Göttler: Gewaltbereite Sherpas vergiften Everest-Klima

David Göttler

David Göttler

Über 300 Everest-Träume sind vorerst geplatzt. So viele Bergsteiger kehrten nach der Lawine im Khumbu-Eisbruch unverrichteter Dinge heim, nachdem ihre Expeditionen abgeblasen worden waren. Zu ihnen gehörte auch David Göttler. Der 35 Jahre alte Münchener hatte versuchen wollen, den höchsten Berg der Erde über die Normalroute auf der nepalesischen Südseite ohne Flaschensauerstoff zu besteigen. Göttler war noch dabei, sich zu akklimatisieren, als ihn die ersten, noch widersprüchlichen Meldungen über die Lawine erreichten. „Anfangs habe ich gehofft, vielleicht doch noch einen Versuch machen zu können“, erzählt mir David am Telefon. Deshalb habe er sein Vorbereitungsprogramm zunächst auch fortgesetzt. „Als ich am Gipfel des Island Peak (Sechstausender im Everest-Gebiet) war und unterhalb des höchsten Punktes übernachten wollte, kam die Nachricht, dass meine Expedition und auch alle anderen abgebrochen würden.“ Er kehrte nach Kathmandu zurück.

„David, was hat dich letztlich bewogen, das Unternehmen komplett fallen zu lassen? Du hättest doch zum Basislager weiterziehen und alleine durch den Eisbruch klettern können.

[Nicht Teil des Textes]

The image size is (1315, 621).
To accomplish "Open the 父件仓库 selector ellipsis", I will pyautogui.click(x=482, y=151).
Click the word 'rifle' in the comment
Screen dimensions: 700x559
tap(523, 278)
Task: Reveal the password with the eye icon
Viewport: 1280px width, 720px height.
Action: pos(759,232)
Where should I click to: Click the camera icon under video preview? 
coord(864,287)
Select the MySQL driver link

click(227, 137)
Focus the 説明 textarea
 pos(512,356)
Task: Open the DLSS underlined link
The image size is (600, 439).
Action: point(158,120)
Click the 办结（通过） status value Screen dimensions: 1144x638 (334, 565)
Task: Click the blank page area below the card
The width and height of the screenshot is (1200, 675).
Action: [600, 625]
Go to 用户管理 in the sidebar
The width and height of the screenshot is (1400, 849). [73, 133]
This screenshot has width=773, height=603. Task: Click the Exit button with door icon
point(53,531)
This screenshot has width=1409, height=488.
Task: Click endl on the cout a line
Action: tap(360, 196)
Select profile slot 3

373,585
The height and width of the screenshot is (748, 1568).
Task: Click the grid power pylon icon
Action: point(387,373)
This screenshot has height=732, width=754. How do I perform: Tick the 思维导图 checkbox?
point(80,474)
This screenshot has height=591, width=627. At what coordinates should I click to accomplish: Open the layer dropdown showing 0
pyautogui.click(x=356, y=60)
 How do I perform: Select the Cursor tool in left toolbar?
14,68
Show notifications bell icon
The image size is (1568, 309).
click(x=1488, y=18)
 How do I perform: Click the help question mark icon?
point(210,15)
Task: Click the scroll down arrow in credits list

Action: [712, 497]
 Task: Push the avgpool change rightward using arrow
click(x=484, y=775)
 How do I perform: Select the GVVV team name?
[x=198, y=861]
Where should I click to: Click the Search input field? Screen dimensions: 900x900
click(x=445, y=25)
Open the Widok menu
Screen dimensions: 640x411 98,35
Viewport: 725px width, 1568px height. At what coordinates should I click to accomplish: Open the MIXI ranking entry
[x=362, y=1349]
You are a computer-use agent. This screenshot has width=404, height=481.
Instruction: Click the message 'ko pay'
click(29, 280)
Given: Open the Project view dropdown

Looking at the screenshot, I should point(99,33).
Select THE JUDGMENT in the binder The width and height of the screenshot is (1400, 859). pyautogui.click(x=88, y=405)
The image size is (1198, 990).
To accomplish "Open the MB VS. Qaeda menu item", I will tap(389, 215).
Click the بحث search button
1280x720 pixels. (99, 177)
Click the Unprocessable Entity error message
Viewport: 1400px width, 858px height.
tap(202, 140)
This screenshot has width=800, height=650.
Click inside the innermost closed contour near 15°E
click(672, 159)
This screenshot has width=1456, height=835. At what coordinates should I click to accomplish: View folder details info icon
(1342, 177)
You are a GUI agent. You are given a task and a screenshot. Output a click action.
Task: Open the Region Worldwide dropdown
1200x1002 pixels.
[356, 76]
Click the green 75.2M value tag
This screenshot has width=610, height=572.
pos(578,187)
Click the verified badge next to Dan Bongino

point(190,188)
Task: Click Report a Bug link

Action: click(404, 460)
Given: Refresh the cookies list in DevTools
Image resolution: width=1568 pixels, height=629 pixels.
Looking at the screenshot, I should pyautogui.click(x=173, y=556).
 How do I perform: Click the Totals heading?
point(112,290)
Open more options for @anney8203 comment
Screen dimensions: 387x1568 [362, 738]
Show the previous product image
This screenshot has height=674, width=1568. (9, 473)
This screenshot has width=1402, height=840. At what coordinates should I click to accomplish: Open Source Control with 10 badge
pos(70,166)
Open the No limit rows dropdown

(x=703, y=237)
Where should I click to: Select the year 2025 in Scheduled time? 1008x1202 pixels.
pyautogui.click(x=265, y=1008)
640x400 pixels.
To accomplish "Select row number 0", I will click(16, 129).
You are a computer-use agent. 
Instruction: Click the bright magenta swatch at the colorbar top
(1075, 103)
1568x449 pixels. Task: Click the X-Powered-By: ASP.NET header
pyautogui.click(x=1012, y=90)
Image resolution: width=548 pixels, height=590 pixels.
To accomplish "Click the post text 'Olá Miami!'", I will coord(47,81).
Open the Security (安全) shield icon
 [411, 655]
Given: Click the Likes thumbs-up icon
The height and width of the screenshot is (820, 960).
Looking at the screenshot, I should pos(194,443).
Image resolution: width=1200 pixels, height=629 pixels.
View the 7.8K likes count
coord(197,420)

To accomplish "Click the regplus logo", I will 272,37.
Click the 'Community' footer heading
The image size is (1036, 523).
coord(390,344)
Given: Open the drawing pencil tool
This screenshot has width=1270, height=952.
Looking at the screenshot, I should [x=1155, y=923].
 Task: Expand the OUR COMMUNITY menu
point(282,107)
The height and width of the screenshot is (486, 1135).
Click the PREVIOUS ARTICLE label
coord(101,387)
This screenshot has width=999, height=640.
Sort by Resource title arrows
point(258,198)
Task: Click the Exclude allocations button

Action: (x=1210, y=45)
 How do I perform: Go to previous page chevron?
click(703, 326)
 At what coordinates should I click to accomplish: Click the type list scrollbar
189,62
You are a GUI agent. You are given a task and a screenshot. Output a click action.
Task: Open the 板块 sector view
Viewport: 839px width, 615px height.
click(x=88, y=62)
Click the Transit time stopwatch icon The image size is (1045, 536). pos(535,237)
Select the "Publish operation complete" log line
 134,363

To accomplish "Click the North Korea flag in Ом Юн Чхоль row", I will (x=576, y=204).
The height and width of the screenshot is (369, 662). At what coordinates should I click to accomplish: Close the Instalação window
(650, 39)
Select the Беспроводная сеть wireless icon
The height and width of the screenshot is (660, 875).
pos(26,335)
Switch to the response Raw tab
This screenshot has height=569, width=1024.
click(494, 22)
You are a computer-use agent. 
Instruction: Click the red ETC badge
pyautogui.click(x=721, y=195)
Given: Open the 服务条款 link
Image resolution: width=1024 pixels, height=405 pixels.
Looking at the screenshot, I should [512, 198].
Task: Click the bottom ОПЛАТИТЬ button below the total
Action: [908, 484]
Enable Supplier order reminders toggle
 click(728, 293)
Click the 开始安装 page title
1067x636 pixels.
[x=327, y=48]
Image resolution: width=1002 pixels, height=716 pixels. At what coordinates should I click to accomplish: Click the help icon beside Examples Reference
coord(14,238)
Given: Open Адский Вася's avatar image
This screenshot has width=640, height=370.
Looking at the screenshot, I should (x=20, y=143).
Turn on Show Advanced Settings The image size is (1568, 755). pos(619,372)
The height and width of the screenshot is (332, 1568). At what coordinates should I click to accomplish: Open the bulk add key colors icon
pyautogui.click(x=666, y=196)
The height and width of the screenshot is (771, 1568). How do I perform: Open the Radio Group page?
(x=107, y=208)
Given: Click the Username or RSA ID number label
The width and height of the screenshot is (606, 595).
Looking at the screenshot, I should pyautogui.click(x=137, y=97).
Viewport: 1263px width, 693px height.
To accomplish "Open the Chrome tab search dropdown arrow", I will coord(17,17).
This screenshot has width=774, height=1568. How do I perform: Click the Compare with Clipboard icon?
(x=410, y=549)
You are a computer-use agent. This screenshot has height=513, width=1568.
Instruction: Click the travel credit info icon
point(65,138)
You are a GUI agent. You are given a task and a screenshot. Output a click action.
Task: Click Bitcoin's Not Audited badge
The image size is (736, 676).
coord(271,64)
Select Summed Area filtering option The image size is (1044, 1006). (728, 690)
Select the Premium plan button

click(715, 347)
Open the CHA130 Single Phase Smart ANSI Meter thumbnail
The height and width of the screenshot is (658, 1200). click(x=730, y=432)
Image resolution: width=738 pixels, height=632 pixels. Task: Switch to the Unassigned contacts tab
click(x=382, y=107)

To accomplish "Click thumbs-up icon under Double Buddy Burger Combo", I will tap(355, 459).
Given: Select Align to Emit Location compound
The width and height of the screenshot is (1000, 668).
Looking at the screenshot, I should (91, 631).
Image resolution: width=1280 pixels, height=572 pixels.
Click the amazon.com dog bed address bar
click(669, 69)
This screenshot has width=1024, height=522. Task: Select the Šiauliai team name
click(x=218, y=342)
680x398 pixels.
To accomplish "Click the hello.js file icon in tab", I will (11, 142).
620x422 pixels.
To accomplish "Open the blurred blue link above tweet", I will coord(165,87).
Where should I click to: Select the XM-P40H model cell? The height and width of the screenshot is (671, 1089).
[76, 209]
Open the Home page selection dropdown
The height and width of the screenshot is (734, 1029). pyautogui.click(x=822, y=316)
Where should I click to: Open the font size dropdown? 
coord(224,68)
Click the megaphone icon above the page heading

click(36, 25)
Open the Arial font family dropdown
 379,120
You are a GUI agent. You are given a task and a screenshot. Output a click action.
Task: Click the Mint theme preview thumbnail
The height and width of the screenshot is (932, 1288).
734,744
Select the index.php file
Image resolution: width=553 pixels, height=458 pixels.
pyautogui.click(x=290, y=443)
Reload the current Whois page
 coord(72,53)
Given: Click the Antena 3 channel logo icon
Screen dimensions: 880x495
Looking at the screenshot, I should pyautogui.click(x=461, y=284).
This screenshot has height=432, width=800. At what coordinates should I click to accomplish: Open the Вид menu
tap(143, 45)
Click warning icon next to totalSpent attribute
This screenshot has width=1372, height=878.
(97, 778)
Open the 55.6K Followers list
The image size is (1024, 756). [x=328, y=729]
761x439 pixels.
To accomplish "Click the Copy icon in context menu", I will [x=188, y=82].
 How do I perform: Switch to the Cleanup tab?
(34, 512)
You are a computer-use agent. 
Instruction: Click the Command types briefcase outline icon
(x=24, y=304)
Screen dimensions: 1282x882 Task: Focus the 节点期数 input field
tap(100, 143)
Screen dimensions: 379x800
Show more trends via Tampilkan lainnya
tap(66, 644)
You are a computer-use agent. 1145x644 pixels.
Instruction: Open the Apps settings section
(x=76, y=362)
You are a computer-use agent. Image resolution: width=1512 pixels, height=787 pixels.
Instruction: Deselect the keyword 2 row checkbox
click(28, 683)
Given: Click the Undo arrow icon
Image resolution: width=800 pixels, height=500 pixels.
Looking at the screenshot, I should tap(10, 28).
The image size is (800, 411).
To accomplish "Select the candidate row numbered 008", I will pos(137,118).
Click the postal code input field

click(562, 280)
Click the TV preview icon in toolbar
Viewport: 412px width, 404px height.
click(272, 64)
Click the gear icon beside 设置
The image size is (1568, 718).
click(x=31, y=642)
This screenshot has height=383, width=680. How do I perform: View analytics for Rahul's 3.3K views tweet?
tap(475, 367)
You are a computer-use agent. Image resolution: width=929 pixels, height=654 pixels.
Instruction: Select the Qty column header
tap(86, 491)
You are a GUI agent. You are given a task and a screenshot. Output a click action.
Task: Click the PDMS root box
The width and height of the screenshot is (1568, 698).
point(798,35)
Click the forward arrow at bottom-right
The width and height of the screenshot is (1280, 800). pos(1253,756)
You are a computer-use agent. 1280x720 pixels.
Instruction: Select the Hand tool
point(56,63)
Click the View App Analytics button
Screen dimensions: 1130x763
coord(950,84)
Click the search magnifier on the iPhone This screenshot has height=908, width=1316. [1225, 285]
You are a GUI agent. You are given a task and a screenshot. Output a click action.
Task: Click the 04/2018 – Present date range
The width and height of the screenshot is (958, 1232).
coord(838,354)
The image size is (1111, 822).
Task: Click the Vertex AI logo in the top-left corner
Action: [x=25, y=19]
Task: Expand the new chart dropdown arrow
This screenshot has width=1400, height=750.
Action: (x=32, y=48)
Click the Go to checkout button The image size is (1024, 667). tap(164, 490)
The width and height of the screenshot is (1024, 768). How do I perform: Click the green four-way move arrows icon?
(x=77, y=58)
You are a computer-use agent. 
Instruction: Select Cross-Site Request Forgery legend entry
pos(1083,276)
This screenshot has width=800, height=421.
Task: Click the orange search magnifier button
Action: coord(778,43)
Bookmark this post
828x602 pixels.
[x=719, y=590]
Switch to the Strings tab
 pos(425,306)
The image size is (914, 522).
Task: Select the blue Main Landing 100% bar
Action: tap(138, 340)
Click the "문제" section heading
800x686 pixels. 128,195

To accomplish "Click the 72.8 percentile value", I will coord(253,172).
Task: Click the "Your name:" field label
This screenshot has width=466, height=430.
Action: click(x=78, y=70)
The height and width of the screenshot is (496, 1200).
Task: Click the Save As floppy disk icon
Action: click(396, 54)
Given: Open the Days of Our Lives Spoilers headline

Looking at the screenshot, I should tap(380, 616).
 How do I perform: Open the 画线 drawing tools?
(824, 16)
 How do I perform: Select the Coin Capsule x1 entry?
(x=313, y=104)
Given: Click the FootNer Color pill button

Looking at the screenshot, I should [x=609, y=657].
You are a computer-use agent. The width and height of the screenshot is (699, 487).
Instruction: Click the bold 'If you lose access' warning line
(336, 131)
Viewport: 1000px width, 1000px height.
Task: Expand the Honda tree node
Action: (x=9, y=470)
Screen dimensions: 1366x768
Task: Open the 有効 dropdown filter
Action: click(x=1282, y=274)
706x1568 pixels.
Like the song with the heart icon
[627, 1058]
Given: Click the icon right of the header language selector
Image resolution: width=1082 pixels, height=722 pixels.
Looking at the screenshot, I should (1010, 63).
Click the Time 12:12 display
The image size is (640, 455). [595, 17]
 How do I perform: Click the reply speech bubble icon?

Adrian Ballinger vom Veranstalter Alpenglow, auf dessen Permit ich lief, ist von Kathmandu aus ins Basislager geflogen und hat mit seinen Sherpas geredet. Er hat sie auch gefragt, ob ich kommen könnte. Adrian wollte, nachdem er seine Gäste mit Sauerstoff auf den Gipfel geführt hätte, mit mir zusammen noch einen Versuch ohne Sauerstoff machen. Aber die Sherpas haben relativ deutlich gesagt, dass eine kleine, aber anscheinend sehr einflussreiche Sherpa-Gruppe jedem, der höher als das Basislager steigen wollte, Gewalt androhte. So wurde auch dem Basislager-Personal, z. B. unserem Küchenchef, gedroht, dass seine Familie zu Schaden kommen werde. Das ist etwas, was ich absolut nicht gutheißen kann und scharf kritisiere.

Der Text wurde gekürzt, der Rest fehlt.